RICHARD I. RUGGLES
Commerce was the primary agency in the exploration and discovery of the northern part of America. Exploration was the necessary consequence of a burgeoning trade in furs, whereas geographical inquiry was a lesser inducement for coasting intricate and dangerous shorelines and venturing across the vast interior of the continent. The impetus of the pioneer trading expedition of the ship Nonsuch into Hudson Bay in 1668 was not discovery, which was a relatively unimportant motive; rather, the goals were to gauge the potential of the trade in furs with the Cree Indians in the Bottom of the Bay,1 to assess the feasibility of this large region as a colony, and to advance the quest for valuable minerals. These three purposes-- trade profit, colonial advantage, and mineral riches--were at the forefront of British activity for the following century and a quarter, stemming from this trial British trading venture.
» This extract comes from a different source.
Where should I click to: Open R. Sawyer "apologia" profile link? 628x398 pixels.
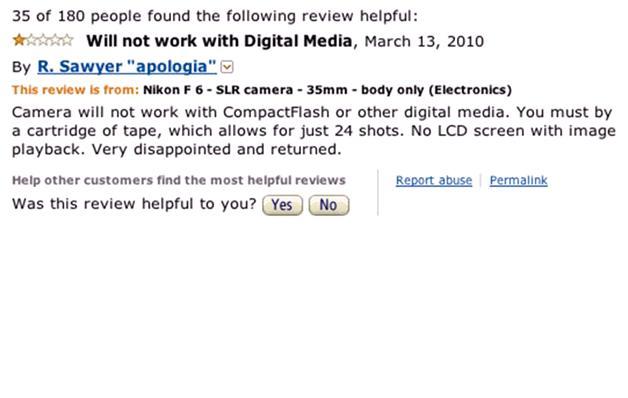tap(127, 66)
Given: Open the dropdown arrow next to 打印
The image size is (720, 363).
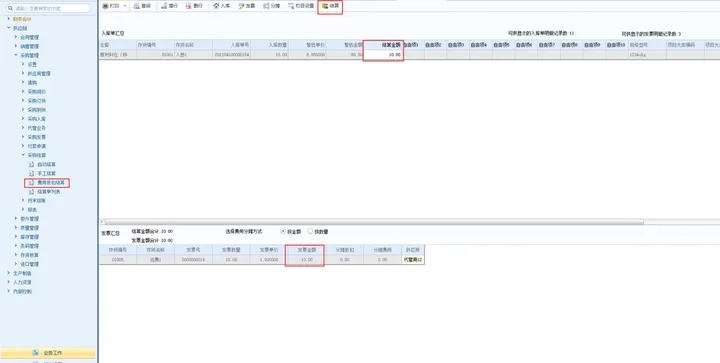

Whereas geographical curiosity played a muted role in the exploration history of the northern and western regions of the continent, geographical strategy was pivotal. Trading enterprises found it vital to unravel the interconnections of rivers and lakes and their outflow to seas, to measure directions and distances between significant nodes along the emerging paths of trade, to surmount mountainous barricades, to map out the interdigitations of tundra, forest, parkbelt, and grassland, and to become cognizant of the territories of the peoples of the region.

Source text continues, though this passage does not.